## DIRECTIONS FOR THIS TASK
Restate each entry below without changing a word.

## Stored data
□ □ □ □

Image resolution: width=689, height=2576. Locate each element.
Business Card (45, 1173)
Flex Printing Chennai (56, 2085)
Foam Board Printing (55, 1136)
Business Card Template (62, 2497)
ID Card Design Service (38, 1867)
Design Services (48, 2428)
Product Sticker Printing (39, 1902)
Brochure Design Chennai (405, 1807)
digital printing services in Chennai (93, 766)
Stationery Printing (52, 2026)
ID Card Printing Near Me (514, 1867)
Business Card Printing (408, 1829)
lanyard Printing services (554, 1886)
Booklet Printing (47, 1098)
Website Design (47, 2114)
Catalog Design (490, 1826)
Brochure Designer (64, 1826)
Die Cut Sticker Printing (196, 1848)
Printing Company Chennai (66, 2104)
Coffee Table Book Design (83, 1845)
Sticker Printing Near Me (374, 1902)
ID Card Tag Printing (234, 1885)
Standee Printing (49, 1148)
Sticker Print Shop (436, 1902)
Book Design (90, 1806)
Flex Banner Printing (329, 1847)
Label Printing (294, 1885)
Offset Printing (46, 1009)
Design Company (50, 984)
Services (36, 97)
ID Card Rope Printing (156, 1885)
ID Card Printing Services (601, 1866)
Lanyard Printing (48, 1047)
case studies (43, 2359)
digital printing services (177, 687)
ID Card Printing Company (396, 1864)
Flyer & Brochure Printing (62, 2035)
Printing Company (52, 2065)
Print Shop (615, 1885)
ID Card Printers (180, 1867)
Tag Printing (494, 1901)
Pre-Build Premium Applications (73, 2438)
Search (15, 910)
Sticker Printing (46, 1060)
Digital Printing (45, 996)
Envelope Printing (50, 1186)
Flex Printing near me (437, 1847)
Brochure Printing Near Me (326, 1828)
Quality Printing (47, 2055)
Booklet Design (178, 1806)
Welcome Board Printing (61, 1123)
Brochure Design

□ □ □ □

## OUTPUT FOR THIS EXERCISE
Image resolution: width=689, height=2576. Locate each element.
Business Card (45, 1173)
Flex Printing Chennai (56, 2085)
Foam Board Printing (55, 1136)
Business Card Template (62, 2497)
ID Card Design Service (38, 1867)
Design Services (48, 2428)
Product Sticker Printing (39, 1902)
Brochure Design Chennai (405, 1807)
digital printing services in Chennai (93, 766)
Stationery Printing (52, 2026)
ID Card Printing Near Me (514, 1867)
Business Card Printing (408, 1829)
lanyard Printing services (554, 1886)
Booklet Printing (47, 1098)
Website Design (47, 2114)
Catalog Design (490, 1826)
Brochure Designer (64, 1826)
Die Cut Sticker Printing (196, 1848)
Printing Company Chennai (66, 2104)
Coffee Table Book Design (83, 1845)
Sticker Printing Near Me (374, 1902)
ID Card Tag Printing (234, 1885)
Standee Printing (49, 1148)
Sticker Print Shop (436, 1902)
Book Design (90, 1806)
Flex Banner Printing (329, 1847)
Label Printing (294, 1885)
Offset Printing (46, 1009)
Design Company (50, 984)
Services (36, 97)
ID Card Rope Printing (156, 1885)
ID Card Printing Services (601, 1866)
Lanyard Printing (48, 1047)
case studies (43, 2359)
digital printing services (177, 687)
ID Card Printing Company (396, 1864)
Flyer & Brochure Printing (62, 2035)
Printing Company (52, 2065)
Print Shop (615, 1885)
ID Card Printers (180, 1867)
Tag Printing (494, 1901)
Pre-Build Premium Applications (73, 2438)
Search (15, 910)
Sticker Printing (46, 1060)
Digital Printing (45, 996)
Envelope Printing (50, 1186)
Flex Printing near me (437, 1847)
Brochure Printing Near Me (326, 1828)
Quality Printing (47, 2055)
Booklet Design (178, 1806)
Welcome Board Printing (61, 1123)
Brochure Design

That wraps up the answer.